Some are yet to concede but Liberals leaving the Parliament include moderate-aligned Tim Wilson, Dave Sharma, Trent Zimmerman, Jason Falinski, Katie Allen, Ken Wyatt and Fiona Martin.

Josh Frydenberg, who lost Kooyong, is not of the moderate faction but was considered the party’s most saleable leadership candidate outside Mr Dutton’s national right.

But election post-mortems from outgoing and remaining party moderates are warning against the further embrace of conservative policies similar to those that repelled inner-city voters.

Outgoing Finance Minister Simon Birmingham said on Sunday the party had lost its way in the cities on two scores: The rejection of former prime minister Malcolm Turnbull’s climate policy and a long and bruising debate over same-sex marriage.

A ‘contagion’

Mr Birmingham had earlier criticised the preselection of Katherine Deves, the candidate for Warringah who made a string of anti-trans remarks but received the backing of outgoing Prime Minister Scott Morrison, for setting off a “contagion” among Sydney voters.

“We need to make sure we win back many more of those professionals and especially Australian women,” Senator Birmingham said.

Tim Wilson, the former Goldstein MP, also seemed to take a shot at Mr Morrison’s flirtations with the culture wars when conceding defeat on Sunday: “Too much of the conversation about liberalism has been focused on other agendas or fringe agendas.”

Only one of the group of MPs who crossed the floor to stop Mr Morrison from passing religious discrimination legislation they said would have allowed discrimination against transgender students remains in Parliament: Bridget Archer.

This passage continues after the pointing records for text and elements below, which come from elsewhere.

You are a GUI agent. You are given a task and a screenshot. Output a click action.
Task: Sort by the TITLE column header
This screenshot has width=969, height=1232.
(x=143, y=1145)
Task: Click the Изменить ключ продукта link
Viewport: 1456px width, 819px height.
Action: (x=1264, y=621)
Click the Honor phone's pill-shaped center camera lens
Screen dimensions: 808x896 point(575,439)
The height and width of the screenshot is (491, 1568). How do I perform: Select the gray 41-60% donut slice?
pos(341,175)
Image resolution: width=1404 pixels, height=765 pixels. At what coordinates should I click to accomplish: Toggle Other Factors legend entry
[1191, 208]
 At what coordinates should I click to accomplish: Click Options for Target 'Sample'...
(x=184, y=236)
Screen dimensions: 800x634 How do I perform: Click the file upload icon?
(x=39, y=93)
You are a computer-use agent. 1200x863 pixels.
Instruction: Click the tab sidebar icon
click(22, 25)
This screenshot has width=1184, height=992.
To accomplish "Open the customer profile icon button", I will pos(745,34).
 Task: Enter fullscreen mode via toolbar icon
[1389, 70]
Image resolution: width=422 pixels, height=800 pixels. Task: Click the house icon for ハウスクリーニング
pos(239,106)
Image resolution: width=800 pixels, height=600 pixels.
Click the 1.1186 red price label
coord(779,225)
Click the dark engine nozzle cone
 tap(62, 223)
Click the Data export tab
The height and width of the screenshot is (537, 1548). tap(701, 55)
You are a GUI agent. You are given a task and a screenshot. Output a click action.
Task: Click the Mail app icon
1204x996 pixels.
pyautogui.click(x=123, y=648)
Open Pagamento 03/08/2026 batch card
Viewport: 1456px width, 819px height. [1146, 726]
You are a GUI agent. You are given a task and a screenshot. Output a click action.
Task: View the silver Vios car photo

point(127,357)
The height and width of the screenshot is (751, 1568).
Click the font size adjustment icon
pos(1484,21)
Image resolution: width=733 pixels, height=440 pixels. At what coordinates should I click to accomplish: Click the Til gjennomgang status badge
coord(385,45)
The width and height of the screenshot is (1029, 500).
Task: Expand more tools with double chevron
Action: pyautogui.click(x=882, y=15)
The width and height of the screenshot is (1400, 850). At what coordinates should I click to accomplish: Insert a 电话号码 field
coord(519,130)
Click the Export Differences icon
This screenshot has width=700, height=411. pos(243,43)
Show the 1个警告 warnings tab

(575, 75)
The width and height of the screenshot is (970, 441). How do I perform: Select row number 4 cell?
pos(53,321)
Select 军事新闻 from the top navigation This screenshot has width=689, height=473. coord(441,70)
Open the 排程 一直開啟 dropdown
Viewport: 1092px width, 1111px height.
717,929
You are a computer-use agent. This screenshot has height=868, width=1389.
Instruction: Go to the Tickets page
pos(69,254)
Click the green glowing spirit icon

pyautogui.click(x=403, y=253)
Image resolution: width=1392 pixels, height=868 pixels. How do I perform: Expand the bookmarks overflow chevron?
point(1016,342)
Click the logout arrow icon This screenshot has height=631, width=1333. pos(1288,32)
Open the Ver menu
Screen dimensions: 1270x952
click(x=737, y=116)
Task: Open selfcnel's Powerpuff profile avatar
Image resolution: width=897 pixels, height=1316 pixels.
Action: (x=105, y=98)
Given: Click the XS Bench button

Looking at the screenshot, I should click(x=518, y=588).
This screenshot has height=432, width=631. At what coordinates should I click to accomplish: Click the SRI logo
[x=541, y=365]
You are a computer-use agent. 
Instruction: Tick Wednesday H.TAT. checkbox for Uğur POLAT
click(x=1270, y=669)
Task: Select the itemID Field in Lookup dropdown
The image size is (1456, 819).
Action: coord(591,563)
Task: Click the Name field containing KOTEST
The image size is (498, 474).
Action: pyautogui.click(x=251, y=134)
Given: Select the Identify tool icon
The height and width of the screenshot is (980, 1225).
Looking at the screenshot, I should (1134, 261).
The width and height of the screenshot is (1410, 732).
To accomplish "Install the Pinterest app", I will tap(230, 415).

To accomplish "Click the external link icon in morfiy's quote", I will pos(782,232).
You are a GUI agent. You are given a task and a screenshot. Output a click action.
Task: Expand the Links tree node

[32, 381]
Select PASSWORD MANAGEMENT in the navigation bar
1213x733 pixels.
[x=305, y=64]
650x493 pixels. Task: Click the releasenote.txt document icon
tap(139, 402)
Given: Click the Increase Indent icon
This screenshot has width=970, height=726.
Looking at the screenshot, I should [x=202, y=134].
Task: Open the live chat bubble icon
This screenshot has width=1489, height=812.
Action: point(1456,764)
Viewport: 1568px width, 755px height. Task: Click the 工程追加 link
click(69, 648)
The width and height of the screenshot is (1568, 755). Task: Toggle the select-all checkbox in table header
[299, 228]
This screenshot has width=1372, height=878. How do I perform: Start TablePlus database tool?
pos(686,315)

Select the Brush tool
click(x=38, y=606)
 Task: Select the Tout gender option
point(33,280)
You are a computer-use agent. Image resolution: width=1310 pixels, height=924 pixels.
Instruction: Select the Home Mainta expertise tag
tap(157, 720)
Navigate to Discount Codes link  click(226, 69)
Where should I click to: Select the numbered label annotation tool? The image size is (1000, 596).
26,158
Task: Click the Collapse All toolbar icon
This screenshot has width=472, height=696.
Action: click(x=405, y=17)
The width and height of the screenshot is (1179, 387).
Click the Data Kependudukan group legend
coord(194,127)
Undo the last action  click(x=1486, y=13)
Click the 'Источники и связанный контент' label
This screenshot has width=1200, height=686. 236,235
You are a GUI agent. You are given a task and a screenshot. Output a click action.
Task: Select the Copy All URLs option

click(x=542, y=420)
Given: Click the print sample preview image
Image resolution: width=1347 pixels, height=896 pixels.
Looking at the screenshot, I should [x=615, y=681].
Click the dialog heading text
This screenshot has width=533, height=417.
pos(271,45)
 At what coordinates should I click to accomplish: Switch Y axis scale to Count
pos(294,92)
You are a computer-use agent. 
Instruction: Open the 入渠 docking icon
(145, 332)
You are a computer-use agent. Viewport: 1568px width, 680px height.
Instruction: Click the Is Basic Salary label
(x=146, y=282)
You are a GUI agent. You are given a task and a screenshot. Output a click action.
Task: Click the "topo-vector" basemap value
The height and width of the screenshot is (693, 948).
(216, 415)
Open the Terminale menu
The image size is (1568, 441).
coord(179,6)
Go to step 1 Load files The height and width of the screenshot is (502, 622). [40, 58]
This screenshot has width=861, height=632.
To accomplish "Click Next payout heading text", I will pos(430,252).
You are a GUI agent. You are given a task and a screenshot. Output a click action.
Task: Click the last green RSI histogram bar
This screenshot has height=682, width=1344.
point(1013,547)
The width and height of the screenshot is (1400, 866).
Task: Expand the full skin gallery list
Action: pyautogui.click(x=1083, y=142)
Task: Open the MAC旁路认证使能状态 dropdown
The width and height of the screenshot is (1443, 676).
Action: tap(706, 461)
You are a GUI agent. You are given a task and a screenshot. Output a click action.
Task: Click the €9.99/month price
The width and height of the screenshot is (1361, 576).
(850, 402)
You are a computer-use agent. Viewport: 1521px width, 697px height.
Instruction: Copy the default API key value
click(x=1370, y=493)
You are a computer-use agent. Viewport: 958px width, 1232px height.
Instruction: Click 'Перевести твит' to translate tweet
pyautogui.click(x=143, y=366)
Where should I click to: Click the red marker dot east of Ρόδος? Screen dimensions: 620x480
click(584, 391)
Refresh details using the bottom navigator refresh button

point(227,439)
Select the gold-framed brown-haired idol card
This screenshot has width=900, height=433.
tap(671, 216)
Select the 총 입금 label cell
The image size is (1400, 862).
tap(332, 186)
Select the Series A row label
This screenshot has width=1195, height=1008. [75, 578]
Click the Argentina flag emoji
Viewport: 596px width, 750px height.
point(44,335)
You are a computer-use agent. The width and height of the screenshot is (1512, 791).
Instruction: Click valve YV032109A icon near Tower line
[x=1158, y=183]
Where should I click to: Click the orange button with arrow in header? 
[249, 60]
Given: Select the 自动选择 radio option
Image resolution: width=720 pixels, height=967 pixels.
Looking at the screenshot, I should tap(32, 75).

She defied a national swing to hold the marginal seat of Bass in Tasmania and says she wants to see the party go in a less ideological direction.

Marija Taflaga, who heads the ANU’s Centre for the Study of Australian Politics, said changes to the Liberals’ electoral base and the rising influence of the Nationals if the Coalition stays together show the pressure is only heading in one way.

“The centre of gravity for the Liberal Party itself has moved; Queensland now, by far, provides the most MPs,” Dr Taflaga said.

Coalition tensions

Early figures suggest that Nationals MPs may account for up to one-third of the Coalition’s votes if the partnership is renewed in the next Parliament.

“The Nationals should get more shadow ministries and that will have an effect on policy,” she said.

Senator Birmingham said if the Coalition agreement were renewed the Nationals would need to make allowances for policies that did not alienate urban voters further.

Outspoken climate scepticism from Nationals, such as Matt Canavan, was the source of considerable tension during the campaign.

Dr Taflaga says the Liberal Party fuses two schools of thought – classical liberalism and conservatism – that were previously bitter enemies before being welded together to compete with Labor.

Now that imbalance exists within the party room but also between the Liberal parliamentary wing branch and moderate-dominated state branches such as New South Wales that preselect MPs, struggle becomes more likely.

“If you look at broad church conservative-liberal parties around the world that contain both groups, one faction usually dominates and crushes the other,” she said.

A map redrawn

The fall of the Liberals in Western Australia leaves the party with only one electorate, Moore, left in Perth still hanging on a close count.

In Melbourne, too, the Liberals have been evicted from heartland seats such as Kooyong, Higgins and Goldstein, but also in the marginal seat of Chisholm and, it seems increasingly likely, in conservative MP Michael Sukkar’s seat of Deakin.

Only the former Education Minister Alan Tudge is guaranteed to represent the party brand in greater metropolitan Melbourne as the fight over Menzies is coming down to the wire.

In Sydney, independents now dominate what was once Liberal heartland in harbourside Wentworth and in Mackellar, North Sydney and, since the 2019 election, in former Prime Minister Tony Abbott’s seat of Warringah.

The party’s relative strength in Queensland has been tested by the loss of the urban seats of Ryan and Brisbane. In Adelaide the Liberals forfeited Boothby for the first time in decades while Sturt, never considered a possible gain for the party, is coming down to a close count.